Many of his numerous publications are available in our Hardware Lane library, with Democracy Versus Socialism being Hirsch’s master work. Published in 1901, it was the first book to deal comprehensively with Marx’s Das Kapital, and is arguably the most thorough refutation of the basic ideas of Marx ever written. While Ludwig von Mises is often praised as being the first economist to offer such a refutation, it is important to note that, with respect to the pitfalls of socialism, von Mises reached no conclusion in any of his works that Hirsch had not already reached decades earlier.

In 1902 Hirsch was elected to the legislative assembly for Mandurang. He resigned this seat in November 1903 to contest the Wimmera (rural Victoria) constituency in the federal house of representatives but lost by a lousy 160 votes. He had become the recognised leader of the geoist movement here, and his exceptional debating skills and compelling writing style brought him many followers. He was aided by an acute sense of logic as well as great care with his facts. He was no revolutionist, and stated on one occasion that if he were appointed dictator he would bring in land value taxation gradually. In his fight for free and fair trade, then a live question in Australia, he met with much hostility from vested interests, and his opponents did not forget to remind the public that he was German and a Jew. In 1906 he again failed to win the election for Wimmera. In October 1908 he left Melbourne on a business mission to Siberia but tragically died in Vladivostock after a short illness on 4 March 1909.

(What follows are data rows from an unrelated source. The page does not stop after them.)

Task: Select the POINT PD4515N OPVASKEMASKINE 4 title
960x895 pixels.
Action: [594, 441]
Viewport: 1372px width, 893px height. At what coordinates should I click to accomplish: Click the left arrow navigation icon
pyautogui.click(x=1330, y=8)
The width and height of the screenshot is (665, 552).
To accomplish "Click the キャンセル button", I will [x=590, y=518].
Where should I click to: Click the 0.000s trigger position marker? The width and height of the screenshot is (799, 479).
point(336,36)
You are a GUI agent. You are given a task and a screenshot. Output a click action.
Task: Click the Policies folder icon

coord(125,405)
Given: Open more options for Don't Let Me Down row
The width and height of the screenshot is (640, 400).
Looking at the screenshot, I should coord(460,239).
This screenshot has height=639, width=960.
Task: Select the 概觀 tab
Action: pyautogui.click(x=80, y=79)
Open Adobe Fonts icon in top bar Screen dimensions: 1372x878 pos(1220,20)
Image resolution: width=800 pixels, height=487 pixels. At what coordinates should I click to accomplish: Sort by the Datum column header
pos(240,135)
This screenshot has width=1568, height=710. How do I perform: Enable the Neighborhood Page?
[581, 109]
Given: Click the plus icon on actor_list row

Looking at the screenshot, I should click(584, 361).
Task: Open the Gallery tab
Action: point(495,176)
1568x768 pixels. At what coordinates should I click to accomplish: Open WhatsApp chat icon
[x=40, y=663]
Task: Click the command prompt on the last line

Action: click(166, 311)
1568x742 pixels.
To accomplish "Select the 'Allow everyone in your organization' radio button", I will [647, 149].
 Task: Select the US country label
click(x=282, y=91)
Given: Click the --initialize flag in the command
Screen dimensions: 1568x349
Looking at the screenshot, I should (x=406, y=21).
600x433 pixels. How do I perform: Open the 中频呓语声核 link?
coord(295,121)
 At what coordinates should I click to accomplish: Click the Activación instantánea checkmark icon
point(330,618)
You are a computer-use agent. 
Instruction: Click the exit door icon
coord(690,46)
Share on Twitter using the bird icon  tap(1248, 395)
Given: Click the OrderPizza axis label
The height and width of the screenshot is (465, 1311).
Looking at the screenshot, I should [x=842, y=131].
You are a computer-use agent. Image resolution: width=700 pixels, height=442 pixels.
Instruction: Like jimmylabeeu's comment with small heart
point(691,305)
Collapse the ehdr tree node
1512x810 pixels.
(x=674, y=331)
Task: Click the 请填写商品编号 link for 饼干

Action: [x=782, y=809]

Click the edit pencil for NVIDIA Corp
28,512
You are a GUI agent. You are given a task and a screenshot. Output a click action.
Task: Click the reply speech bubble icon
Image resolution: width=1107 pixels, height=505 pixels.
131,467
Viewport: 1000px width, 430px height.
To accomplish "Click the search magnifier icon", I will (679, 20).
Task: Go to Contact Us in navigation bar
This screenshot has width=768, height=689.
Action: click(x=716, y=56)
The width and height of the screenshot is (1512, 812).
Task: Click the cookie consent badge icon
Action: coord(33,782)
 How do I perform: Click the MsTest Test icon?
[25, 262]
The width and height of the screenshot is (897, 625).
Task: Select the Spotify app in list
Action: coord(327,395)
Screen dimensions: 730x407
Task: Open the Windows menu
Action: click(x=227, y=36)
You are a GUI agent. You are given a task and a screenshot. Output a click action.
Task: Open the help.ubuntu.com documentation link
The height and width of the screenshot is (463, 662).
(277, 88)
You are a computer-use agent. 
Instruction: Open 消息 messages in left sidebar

Hirsch was, it seems, one of those men of virtue who seem to belong to a bygone age, renouncing the riches which his business expertise would so easily have brought in favour of battling for our great and noble cause.

Quoting Hirsch:

“The moral right of a government to impose on subsequent generations the duty of repaying debts incurred by it as the representative of one generation is, to say the least, doubtful. Its admission in full would justify one generation of men in enslaving all future generations by mortgaging their productive power to the fullest extent.”

“Advances in the arts and sciences ….. tend to enormously increase the value of land and other monopoly-rights. The land of England does not materially differ in extent, does not differ at all in character, from what it was at the time of the Conquest. Yet the whole of its capital value at the former time would be covered over and over again by the tribute which Englishmen now pay for its use within a single year.”

“The power which the capitalist possesses over labour is not due to his possession of real capital, but to the weakening of the economic position of labour through the baneful action of monopoly-rights.”

“For the imposition of even a small tax on land values, ….. would lower rents, induce a more efficient use of land, increase the demand for labour, and therefore tend to increase wages.”

“Freedom to use the earth is the indispensable condition for the exercise of man’s faculties and the maintenance of his life. Hence the right to the use of the earth is a natural right, the denial of which involves the denial of the right to the exercise of any faculty, that is, the denial of the right to live.”

“No arrangements made by past generations, even if all their members had consented to them, can deprive any one now living of his equal right [to the use of the earth].”